Does God Really Have a Son?

The Bible claims that Yeshua is the Son of God, but how can the eternal Creator of the universe have a son? Did He mix with humanity to father biological offspring? Or maybe replicate His essence through some kind of cosmic reproduction? No, the reality and sense in which the God of Israel can have a Son—and for that Son to be Yeshua—is nothing like anything any mere mortal could conceive. And though it defies comprehension, it was through this embodiment of Himself that God decided—from the beginning—He would not only restore Israel, but bring salvation to the world.

The suggestion that a holy God would procreate in the same or similar way that we reproduce is not only inconceivable, but offensive. Such an idea stems from Greek myth and pagan religion, and nothing in the Scriptures suggest this concerning Yeshua—despite any cynical implication to the contrary. Nevertheless, we find clear and unambiguous statements in the Hebrew Scriptures that God does indeed have a son. Perhaps the most explicit of these is found in Exodus 4:22, where God instructs Moses to tell Pharaoh, “My son, My first-born is Israel.”

But in what sense is Israel God’s son? Perhaps the answer is in Adonai’s threat to Pharaoh, when He tells him that if he will not let God’s firstborn son (Israel) go, then He will kill Pharaoh’s firstborn. The firstborn son is unique among all children. He is the direct heir of the father; he’s specially treasured and forever irreplaceable in the father’s heart and mind. By likening Israel to Pharaoh’s son, God is expressing His singular love and protection for Israel, but also an expectation for the future that only the firstborn of a father can fulfill. So Israel is God’s son in the sense that He has a special love for Israel—as a father to his firstborn son. God’s expectations for Israel—as the inheritors of His promise—is that they will carry on in His Name, and as they act according to His teachings, His hope for their future would be fulfilled.

God also referred to King David as His son. In Psalm 2:2, David speaks of the kings of the earth coming against Adonai and His anointed (the Hebrew here is mashiyach—Messiah), whom God calls in verse six His King on Zion. Then in verse seven, David says of himself, “I will declare concerning the decree: Adonai has said to me, ‘You are My son; today I have brought you forth.’” So we find here the grouping of terms: son, king and messiah. This tells us that David is not only God’s son, but a messianic King. And while this isn’t unusual—since each king would be anointed with oil, and in that sense, be a messiah—it nevertheless speaks to the unbroken expectations for the One who would be Israel’s ultimate messiah: the Messiah. That messiah would also be the King of Israel, and, as the Son of David—the greatest of David’s line—the Son of God.

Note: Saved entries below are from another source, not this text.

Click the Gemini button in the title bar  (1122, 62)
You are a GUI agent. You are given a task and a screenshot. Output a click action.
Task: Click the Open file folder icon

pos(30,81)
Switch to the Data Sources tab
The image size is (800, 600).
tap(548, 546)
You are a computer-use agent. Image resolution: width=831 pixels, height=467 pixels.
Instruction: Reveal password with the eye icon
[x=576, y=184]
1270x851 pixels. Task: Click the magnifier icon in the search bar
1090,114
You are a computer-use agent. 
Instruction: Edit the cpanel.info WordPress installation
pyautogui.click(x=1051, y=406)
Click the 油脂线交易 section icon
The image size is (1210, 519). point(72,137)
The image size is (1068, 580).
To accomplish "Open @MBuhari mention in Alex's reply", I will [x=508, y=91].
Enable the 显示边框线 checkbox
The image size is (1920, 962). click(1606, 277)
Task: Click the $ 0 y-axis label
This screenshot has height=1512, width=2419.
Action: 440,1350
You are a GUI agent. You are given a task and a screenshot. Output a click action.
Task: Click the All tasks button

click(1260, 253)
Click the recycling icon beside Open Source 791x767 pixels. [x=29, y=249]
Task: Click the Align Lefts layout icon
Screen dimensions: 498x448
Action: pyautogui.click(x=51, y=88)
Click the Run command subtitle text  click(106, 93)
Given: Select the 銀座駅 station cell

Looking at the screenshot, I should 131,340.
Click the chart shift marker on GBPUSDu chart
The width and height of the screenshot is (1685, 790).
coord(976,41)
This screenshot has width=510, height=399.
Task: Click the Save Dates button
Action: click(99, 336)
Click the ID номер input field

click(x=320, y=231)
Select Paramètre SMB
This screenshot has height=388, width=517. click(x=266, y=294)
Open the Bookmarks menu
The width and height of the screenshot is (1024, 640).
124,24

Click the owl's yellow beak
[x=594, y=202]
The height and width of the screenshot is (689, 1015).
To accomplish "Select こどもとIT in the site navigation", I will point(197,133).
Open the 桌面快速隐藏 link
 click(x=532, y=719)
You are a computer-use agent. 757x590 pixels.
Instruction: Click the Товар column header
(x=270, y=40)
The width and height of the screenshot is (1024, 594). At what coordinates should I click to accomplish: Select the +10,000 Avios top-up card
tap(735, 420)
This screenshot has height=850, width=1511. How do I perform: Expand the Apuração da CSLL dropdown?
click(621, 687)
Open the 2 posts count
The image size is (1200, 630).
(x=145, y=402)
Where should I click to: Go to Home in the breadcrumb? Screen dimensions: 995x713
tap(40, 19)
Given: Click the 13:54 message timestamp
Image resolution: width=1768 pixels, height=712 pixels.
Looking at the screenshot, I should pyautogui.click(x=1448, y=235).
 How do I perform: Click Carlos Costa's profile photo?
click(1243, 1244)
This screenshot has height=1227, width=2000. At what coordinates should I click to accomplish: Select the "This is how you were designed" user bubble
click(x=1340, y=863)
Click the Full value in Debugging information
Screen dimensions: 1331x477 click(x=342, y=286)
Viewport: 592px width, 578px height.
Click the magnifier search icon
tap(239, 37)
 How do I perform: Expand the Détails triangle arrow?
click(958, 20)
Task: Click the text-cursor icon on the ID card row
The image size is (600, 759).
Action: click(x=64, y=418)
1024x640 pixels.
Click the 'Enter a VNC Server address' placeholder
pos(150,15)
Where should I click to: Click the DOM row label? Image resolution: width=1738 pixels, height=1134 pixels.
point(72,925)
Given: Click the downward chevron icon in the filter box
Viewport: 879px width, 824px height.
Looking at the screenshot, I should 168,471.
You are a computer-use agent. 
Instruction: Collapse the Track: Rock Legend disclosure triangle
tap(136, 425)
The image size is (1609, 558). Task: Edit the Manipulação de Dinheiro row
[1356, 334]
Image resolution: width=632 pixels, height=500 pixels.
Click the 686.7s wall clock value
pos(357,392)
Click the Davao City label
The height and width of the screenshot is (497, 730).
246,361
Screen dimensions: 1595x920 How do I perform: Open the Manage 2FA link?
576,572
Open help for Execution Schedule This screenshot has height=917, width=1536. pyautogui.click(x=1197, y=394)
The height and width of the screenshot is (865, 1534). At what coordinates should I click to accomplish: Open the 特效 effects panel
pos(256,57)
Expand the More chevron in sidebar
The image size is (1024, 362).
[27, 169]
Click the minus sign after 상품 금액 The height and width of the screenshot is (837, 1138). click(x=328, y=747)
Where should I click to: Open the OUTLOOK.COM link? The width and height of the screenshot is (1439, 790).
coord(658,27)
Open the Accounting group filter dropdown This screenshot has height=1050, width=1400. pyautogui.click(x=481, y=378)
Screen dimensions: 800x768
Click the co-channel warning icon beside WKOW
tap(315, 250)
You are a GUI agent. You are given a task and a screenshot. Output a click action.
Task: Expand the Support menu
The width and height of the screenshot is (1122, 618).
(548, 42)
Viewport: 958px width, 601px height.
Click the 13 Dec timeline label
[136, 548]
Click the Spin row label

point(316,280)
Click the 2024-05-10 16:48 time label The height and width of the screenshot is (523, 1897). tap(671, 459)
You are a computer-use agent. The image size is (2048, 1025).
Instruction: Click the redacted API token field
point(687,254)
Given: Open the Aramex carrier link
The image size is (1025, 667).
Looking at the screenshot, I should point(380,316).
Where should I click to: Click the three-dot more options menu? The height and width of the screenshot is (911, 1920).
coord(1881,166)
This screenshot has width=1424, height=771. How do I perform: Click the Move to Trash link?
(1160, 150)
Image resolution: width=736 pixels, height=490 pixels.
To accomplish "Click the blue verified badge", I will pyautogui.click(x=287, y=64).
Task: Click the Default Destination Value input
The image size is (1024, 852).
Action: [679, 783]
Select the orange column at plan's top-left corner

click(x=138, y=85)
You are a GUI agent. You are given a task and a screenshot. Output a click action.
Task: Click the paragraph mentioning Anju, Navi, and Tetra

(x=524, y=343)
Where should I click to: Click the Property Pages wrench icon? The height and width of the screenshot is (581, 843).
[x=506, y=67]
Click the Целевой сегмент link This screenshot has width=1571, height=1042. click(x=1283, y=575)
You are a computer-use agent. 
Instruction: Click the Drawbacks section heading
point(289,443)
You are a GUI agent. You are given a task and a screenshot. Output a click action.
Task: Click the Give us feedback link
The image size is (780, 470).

God further sets the stage for this as He makes His covenant with David, promising the establishment of David’s line of kings forever. In 2 Samuel 7:12-16, God says to David—referring to David’s son Solomon—“I will raise up your seed after you… and I will establish his kingdom. He will build a house for My Name, and I will establish the throne of his kingdom forever. I will be a father to him, and he will be to Me for a son.” In making this promise to David, God reiterates and establishes with David’s line their unending, eternal sonship.

So, now we see from the Hebrew Scriptures that there is nothing bizarre or outrageous about God having a son. It doesn’t imply or necessitate any kind of natural childbirth or other-worldly conception, but rather speaks to the characteristics of a special relationship with God. Israel and David, then, are God’s sons in the sense that He is the progenitor of a people through whom He would disseminate and propagate His message and glory to the world.

And this sonship is encapsulated bril­liantly by Paul, when he declares to his Jewish listeners how, in Yeshua’s resurrection from the dead (and the salvation that comes with it), Yeshua brings the promise of Israel and the kingship of the messianic line of David to their culmination. In Acts 13:32-33 Paul says, “And we proclaim Good News to you: that the promise made to the fathers—this, God has completed to us (their children) in full, having raised up Yeshua, as also it has been written in the second [Psalm], ‘You are My Son; today I have brought you forth.’”

Did this post bless you?

The Messiah Yeshua came to be the perfect embodiment of His Jewish people. Like Israel, Yeshua is God’s completely irreplaceable, entirely unique, one and only Son. He was sent as a savior according to the heart of David, so that through Him, all Israel—and the whole world—might be saved. Yeshua was not the Son of God simply because of the miraculous manner of His birth and His mysterious makeup as both fully God and fully man. He was also the Son of God because of His purpose and calling, as well as His special relationship as the one-of-a-kind Son of the Father.